(All arrows point downward.)
For the poset $P: 2 < 4, 1 < 3, 1 < 4, 3 < 5$ we get the graph:

A linear extension of this poset is $1,2,3,4,5$.
"A downset or ideal of a poset $(P, ≤)$ is a subset $D ⊆ P$ such that $x ∈ D, y ∈ P$ and $y ≤ x$ imply $y ∈ D$
If we consider the set of ideals $I(P)$ and equip it with the set inclusion $⊆$, which is a partial order relation, a new poset $(I(P), ⊆)$ is obtained. Moreover, it is more than a poset: it is a distributive lattice."

A linear extension of the original poset $P$ corresponds to a max length path in the lattice. Where traversing each node gives {NChild \ NParent}. Going down the middle path we get: $2, 1, 3, 5, 4$ which is a valid linear extension of $P$.
Now the goal is to compute all linear extensions, in parallel on a multicore processor (a GPU to be specific).
For $P$ there are 9 linear extensions:
{{1, 2, 3, 4, 5},
{1, 2, 3, 5, 4},
{1, 2, 4, 3, 5},
{1, 3, 2, 4, 5},
{1, 3, 2, 5, 4},
{1, 3, 5, 2, 4},
{2, 1, 3, 4, 5},
{2, 1, 3, 5, 4},
{2, 1, 4, 3, 5}}
We can just perform a depth first search of the graph to obtain these, but this doesn't parallelize well.
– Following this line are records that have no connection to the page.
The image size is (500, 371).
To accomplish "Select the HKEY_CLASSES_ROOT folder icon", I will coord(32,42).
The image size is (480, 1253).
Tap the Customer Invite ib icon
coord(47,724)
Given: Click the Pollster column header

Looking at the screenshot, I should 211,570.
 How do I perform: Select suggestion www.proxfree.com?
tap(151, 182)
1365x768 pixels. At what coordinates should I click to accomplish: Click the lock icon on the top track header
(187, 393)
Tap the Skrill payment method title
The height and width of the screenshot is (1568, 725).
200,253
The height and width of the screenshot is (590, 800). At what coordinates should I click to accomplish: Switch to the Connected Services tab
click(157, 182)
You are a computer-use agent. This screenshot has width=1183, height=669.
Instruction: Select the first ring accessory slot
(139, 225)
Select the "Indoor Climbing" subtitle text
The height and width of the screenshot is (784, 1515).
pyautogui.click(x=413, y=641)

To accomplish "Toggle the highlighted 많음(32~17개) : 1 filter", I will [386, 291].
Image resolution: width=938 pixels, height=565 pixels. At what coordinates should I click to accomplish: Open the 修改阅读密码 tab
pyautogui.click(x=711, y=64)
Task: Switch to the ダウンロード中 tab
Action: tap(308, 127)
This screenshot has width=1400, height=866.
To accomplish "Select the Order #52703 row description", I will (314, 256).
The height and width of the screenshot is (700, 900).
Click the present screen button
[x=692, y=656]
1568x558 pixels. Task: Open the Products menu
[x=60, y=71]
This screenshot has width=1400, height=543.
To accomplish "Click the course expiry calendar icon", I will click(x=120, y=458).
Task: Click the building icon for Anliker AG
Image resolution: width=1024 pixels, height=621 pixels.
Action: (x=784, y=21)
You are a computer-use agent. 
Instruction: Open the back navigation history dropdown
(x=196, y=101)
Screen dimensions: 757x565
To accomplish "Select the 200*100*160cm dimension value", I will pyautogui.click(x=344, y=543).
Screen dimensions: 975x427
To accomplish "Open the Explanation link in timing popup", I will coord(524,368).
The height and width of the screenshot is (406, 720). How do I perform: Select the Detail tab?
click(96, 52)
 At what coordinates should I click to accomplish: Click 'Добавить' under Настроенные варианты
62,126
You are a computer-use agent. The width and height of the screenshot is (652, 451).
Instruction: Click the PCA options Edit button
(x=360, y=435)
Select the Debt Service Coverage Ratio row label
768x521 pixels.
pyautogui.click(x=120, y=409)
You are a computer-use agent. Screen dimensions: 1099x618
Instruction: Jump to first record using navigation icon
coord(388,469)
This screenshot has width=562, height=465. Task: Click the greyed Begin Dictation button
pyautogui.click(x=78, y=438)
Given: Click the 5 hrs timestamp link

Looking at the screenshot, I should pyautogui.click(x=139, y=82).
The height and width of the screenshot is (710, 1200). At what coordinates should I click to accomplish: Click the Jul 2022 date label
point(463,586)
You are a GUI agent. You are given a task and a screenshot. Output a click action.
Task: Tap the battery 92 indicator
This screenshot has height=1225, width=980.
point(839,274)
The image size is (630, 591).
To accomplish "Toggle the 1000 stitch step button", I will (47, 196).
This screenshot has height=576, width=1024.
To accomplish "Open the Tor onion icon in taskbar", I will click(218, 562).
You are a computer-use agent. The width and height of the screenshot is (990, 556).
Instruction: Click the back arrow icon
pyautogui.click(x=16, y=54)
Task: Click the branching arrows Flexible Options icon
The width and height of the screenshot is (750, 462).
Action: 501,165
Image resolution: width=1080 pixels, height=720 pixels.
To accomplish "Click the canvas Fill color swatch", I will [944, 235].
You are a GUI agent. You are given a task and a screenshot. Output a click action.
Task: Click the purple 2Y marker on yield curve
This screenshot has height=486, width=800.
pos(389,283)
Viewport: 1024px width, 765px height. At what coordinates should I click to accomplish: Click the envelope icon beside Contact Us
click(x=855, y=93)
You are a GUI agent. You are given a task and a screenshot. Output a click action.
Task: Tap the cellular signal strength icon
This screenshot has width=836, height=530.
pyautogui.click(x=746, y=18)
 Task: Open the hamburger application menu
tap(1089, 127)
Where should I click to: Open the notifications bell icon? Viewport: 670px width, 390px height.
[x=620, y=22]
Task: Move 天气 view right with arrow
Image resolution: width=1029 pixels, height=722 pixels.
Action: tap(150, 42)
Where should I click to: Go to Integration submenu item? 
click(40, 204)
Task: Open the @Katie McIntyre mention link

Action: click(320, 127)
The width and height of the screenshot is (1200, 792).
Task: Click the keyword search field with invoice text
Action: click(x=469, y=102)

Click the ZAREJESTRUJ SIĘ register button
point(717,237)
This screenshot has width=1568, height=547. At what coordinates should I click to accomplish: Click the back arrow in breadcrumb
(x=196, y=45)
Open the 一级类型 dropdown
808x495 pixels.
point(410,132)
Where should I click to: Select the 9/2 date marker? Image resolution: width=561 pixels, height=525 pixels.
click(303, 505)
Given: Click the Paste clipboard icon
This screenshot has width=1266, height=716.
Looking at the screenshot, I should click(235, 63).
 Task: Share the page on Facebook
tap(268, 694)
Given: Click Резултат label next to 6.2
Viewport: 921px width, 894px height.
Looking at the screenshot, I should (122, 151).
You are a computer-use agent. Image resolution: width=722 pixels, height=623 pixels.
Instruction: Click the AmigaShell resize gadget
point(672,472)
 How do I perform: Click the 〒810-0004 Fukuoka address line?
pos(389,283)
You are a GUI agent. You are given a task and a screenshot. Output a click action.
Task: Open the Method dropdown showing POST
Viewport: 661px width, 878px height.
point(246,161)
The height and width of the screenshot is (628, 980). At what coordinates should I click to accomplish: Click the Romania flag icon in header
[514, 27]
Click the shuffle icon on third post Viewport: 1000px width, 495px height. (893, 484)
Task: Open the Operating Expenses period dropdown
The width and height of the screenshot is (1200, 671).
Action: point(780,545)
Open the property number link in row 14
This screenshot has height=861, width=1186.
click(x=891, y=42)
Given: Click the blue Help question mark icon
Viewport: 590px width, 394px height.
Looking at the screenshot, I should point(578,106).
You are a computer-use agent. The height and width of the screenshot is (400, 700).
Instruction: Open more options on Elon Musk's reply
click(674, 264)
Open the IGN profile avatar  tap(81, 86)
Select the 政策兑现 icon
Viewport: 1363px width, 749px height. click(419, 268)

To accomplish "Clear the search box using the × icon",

What structural properties of distributive lattices can be used to open up more possibilities?
The number of paths through a lattice describe many known sequences of numbers: Catalan etc. Can this information be used to generate an efficient unranking function? Where each thread is assigned an id from $ {1,2...n} $ and the function $Unrank(id) = {L,R,L,R,R,L}$ generates the corresponding branch decisions.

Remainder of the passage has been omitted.